### Written instruction
Render everything from the line containing "Open medicalmcq.in link in the footer" down to the end of the data as a Markdown table with the columns "No." and "Line," one row per line, omitting blank lines and leaving out the pictures.

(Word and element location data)
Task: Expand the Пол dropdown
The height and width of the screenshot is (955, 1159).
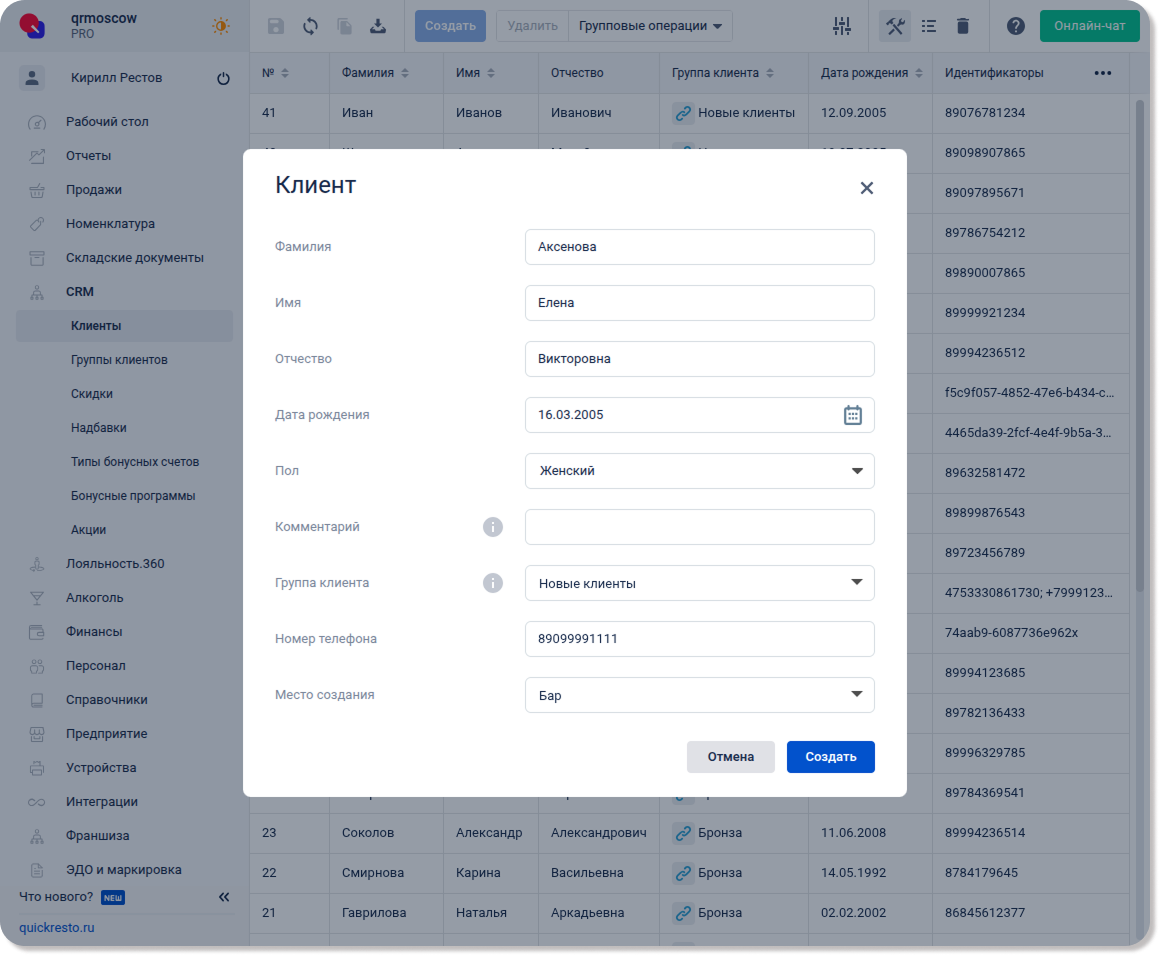Action: point(856,471)
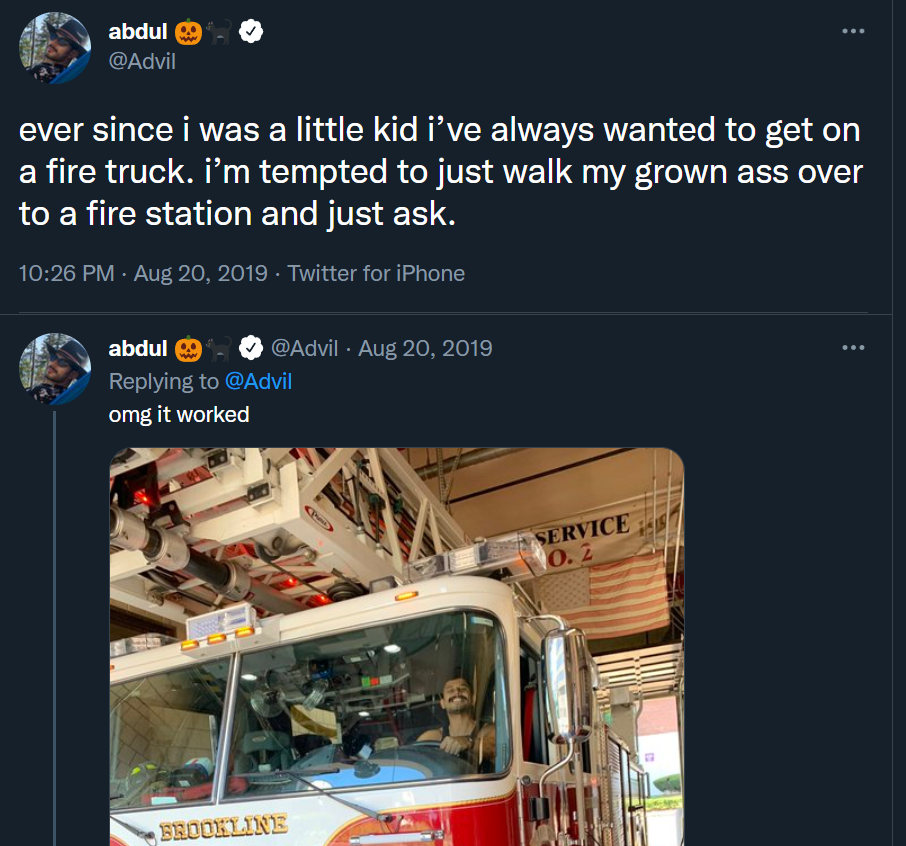Image resolution: width=906 pixels, height=846 pixels.
Task: Open the more options menu on the reply tweet
Action: click(x=853, y=347)

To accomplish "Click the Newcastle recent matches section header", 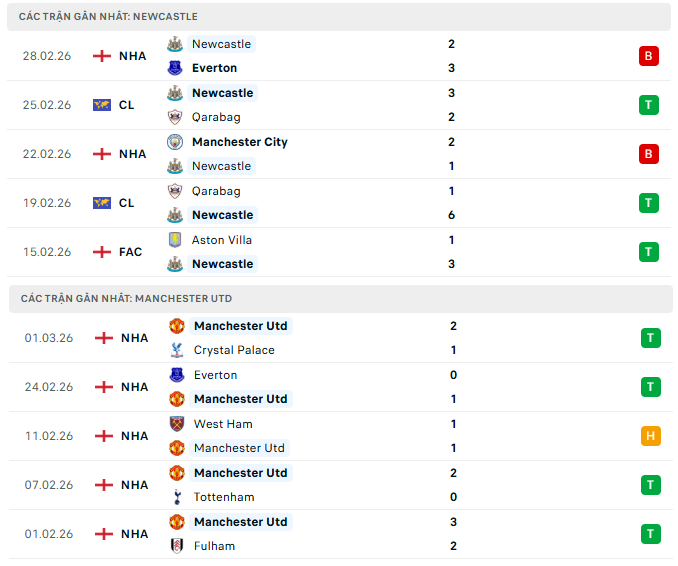I will point(108,17).
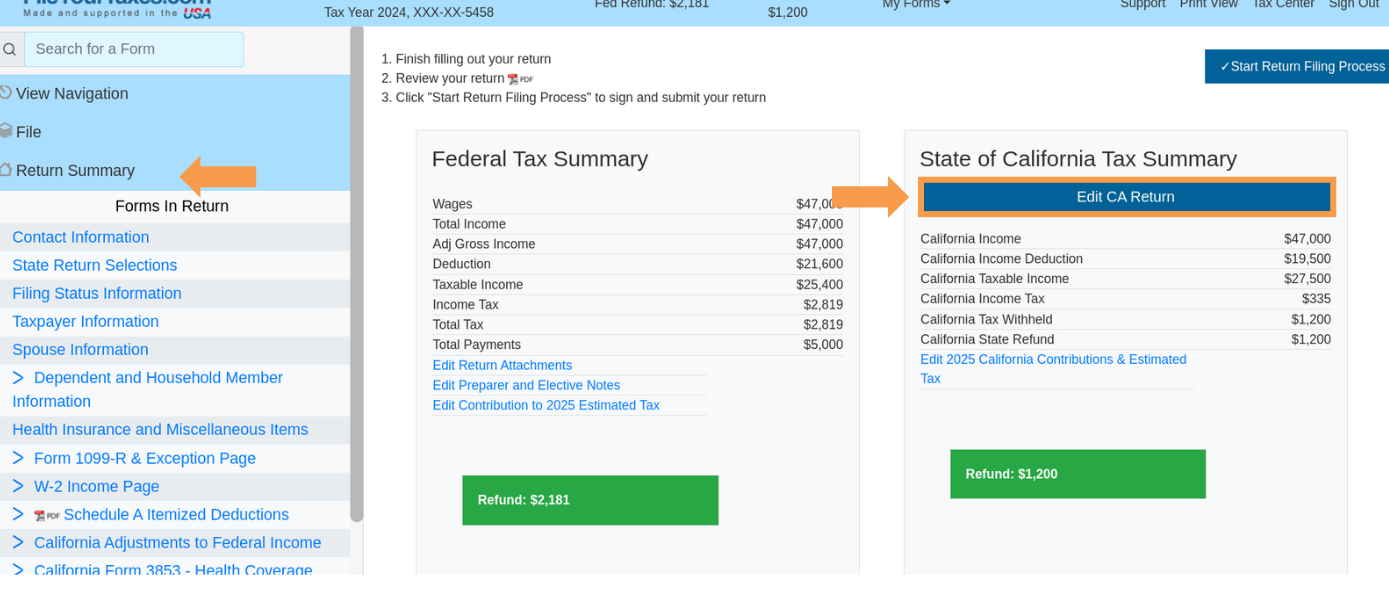Open Print View in top menu
This screenshot has height=596, width=1389.
tap(1208, 5)
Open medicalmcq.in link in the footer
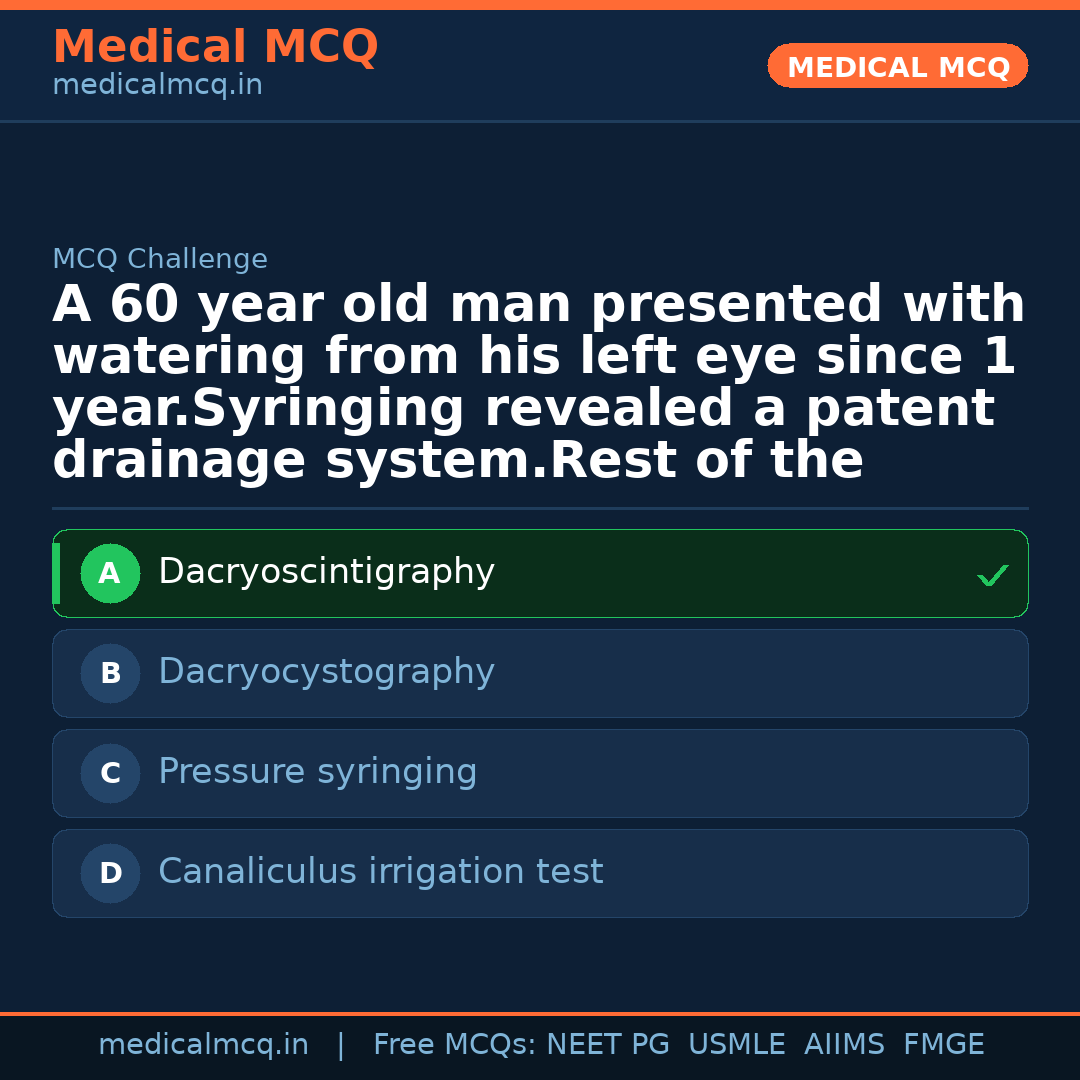This screenshot has width=1080, height=1080. (x=204, y=1043)
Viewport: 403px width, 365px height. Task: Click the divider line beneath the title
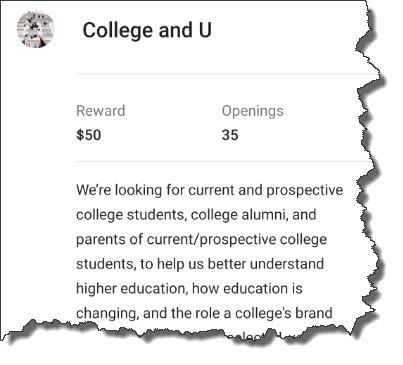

### Final result
| No. | Line |
|---|---|
| 1 | Open medicalmcq.in link in the footer |
| 2 | This screenshot has width=1080, height=1080. (x=204, y=1043) |
| 3 | Viewport: 403px width, 365px height. Task: Click the divider line beneath the title |